◆ Task requirements ◆
Reproduce the records starting with the line that contains "Click Cancel in Add Field dialog" and going on through the line that contains "Looking at the", leaving the pictures out of your answer.

───── Data for this task

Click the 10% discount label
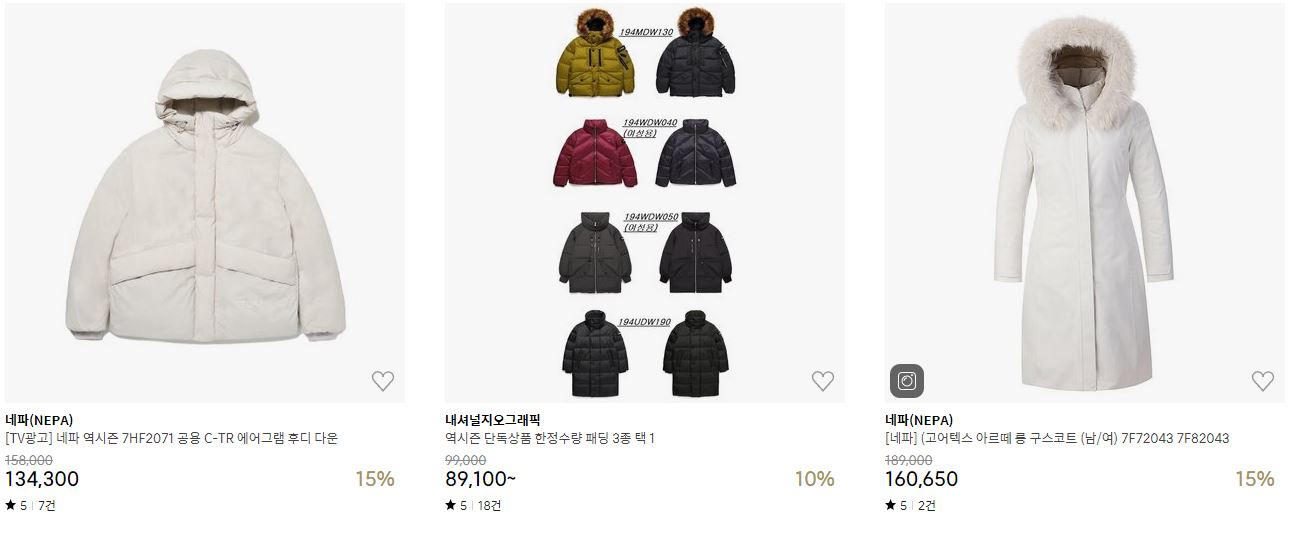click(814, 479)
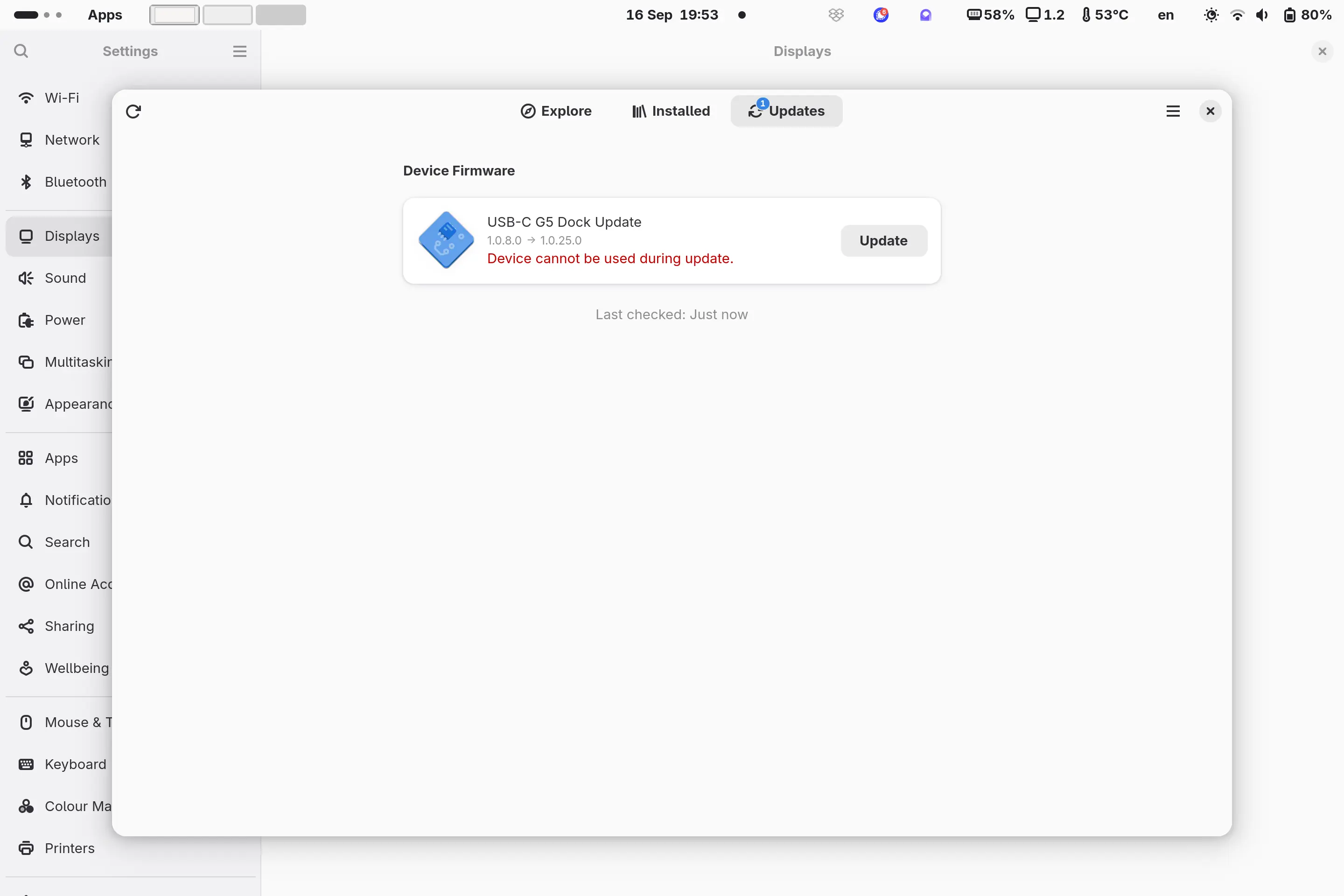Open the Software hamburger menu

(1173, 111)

──────────
───── Data for this task

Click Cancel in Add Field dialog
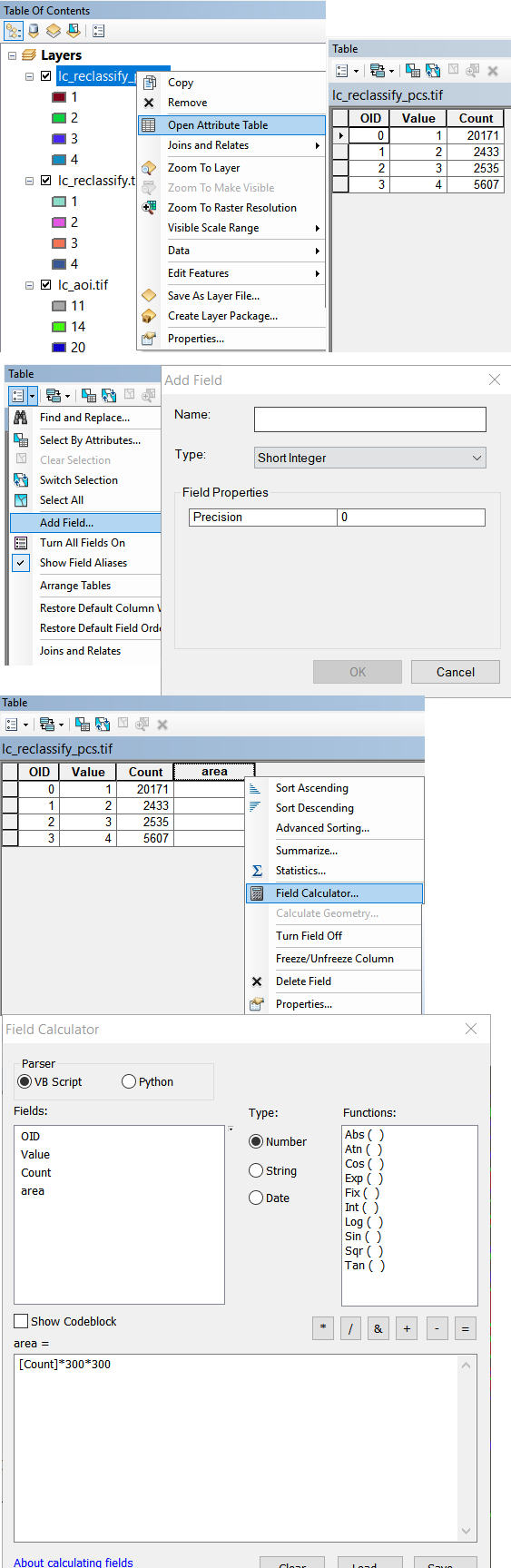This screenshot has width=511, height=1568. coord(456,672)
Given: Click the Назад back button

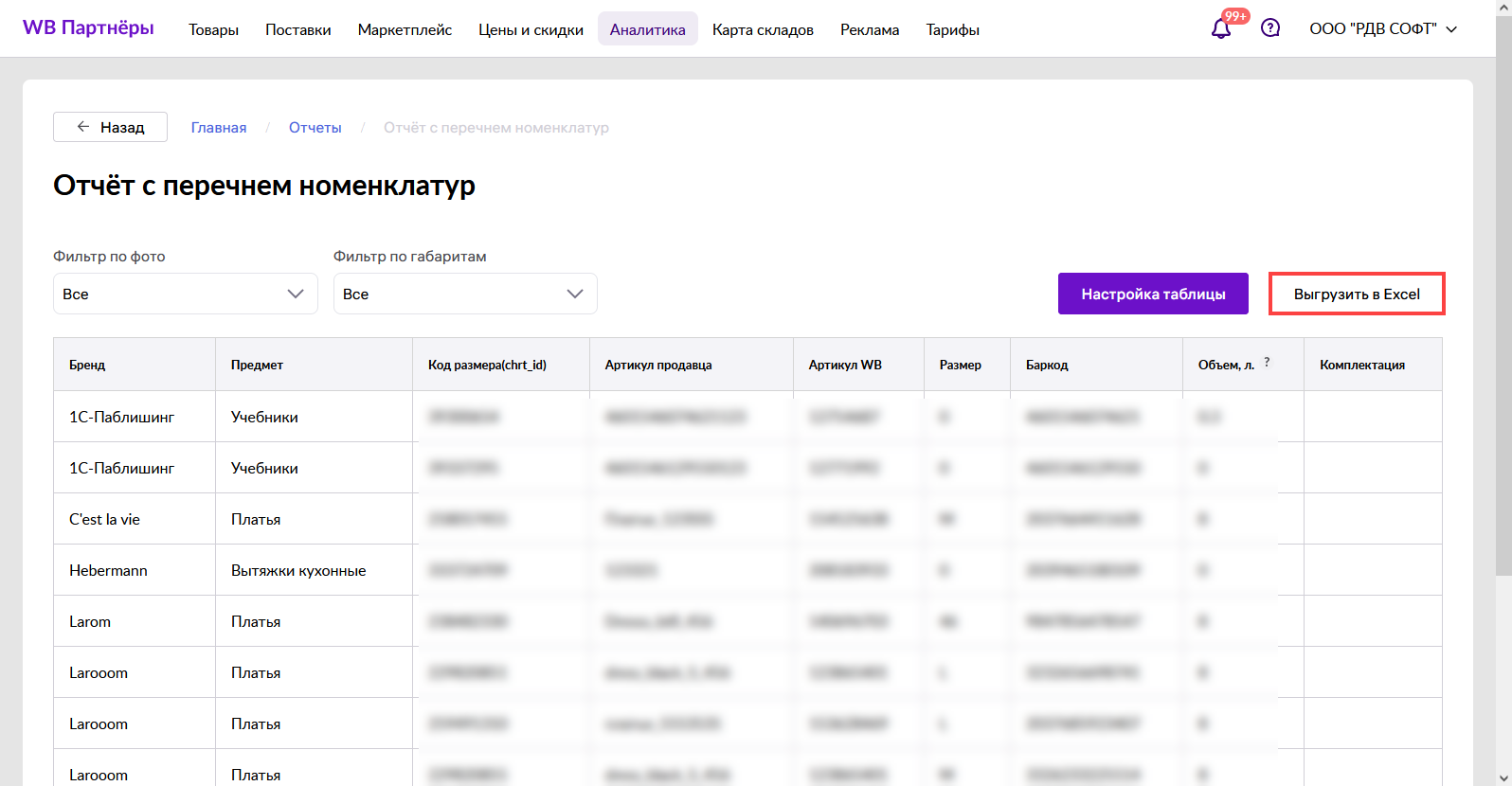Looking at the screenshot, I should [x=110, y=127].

──────────
───── Data for this task

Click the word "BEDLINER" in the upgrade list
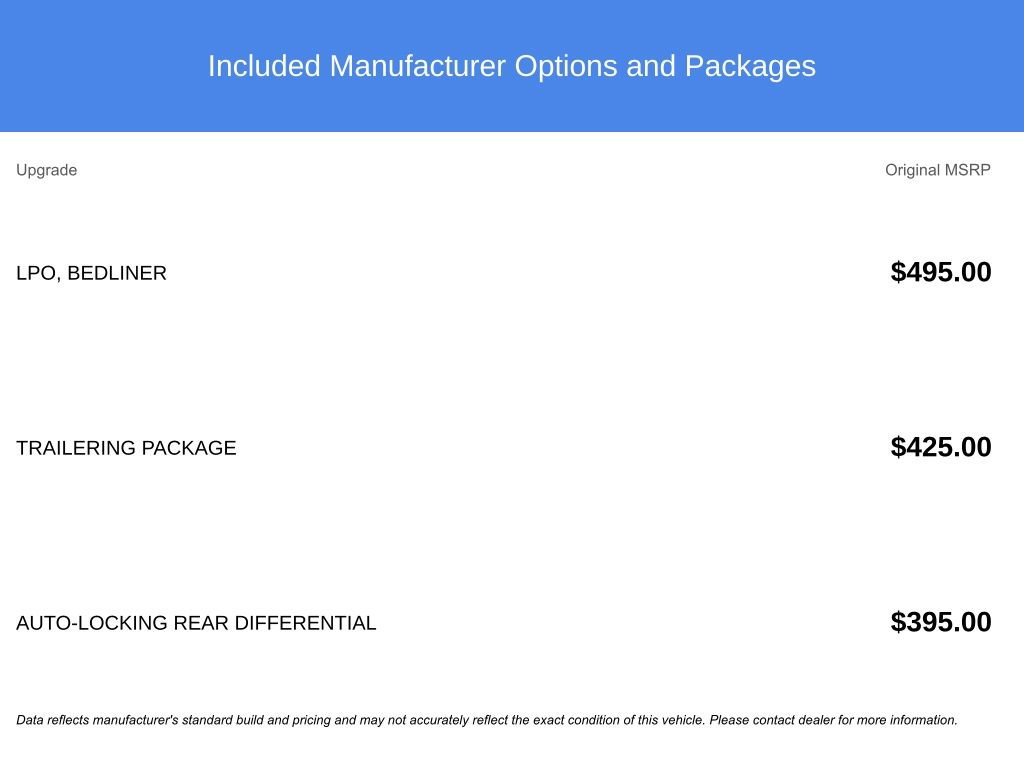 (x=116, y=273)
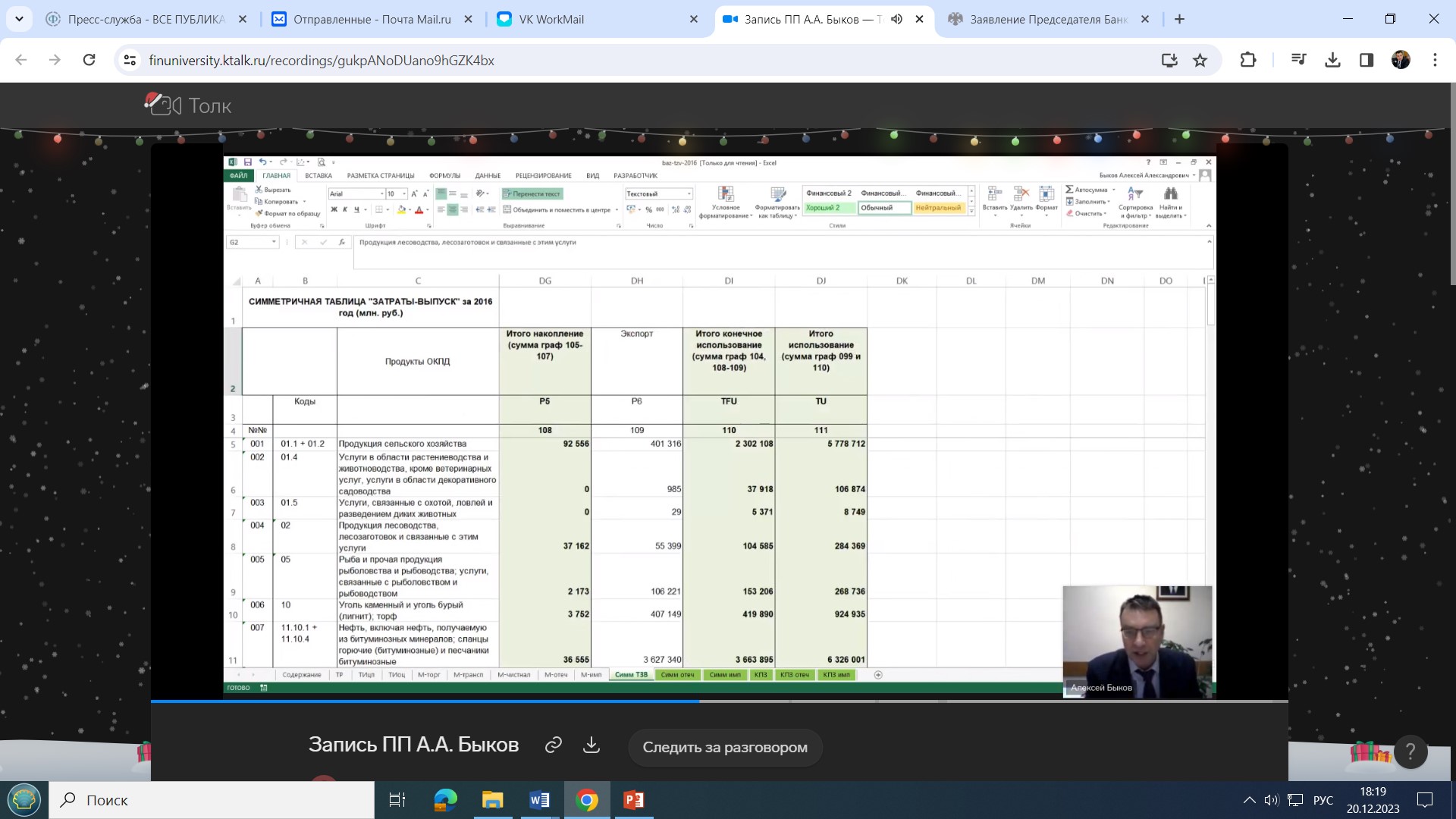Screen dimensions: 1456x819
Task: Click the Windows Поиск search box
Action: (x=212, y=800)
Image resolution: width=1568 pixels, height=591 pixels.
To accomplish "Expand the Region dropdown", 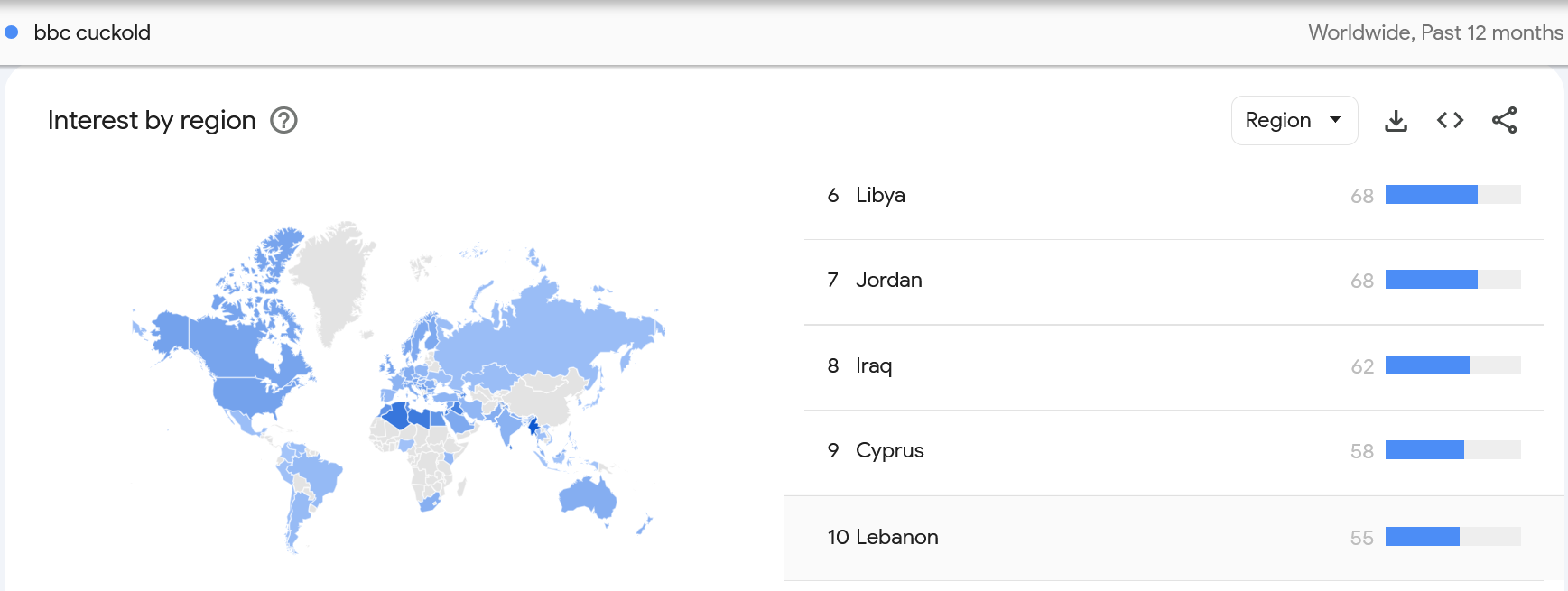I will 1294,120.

──────────

◆ Result for this exercise ◆
Click Cancel in Add Field dialog
This screenshot has width=511, height=1568. coord(456,672)
Given: Click the Назад back button

Looking at the screenshot, I should [x=110, y=127].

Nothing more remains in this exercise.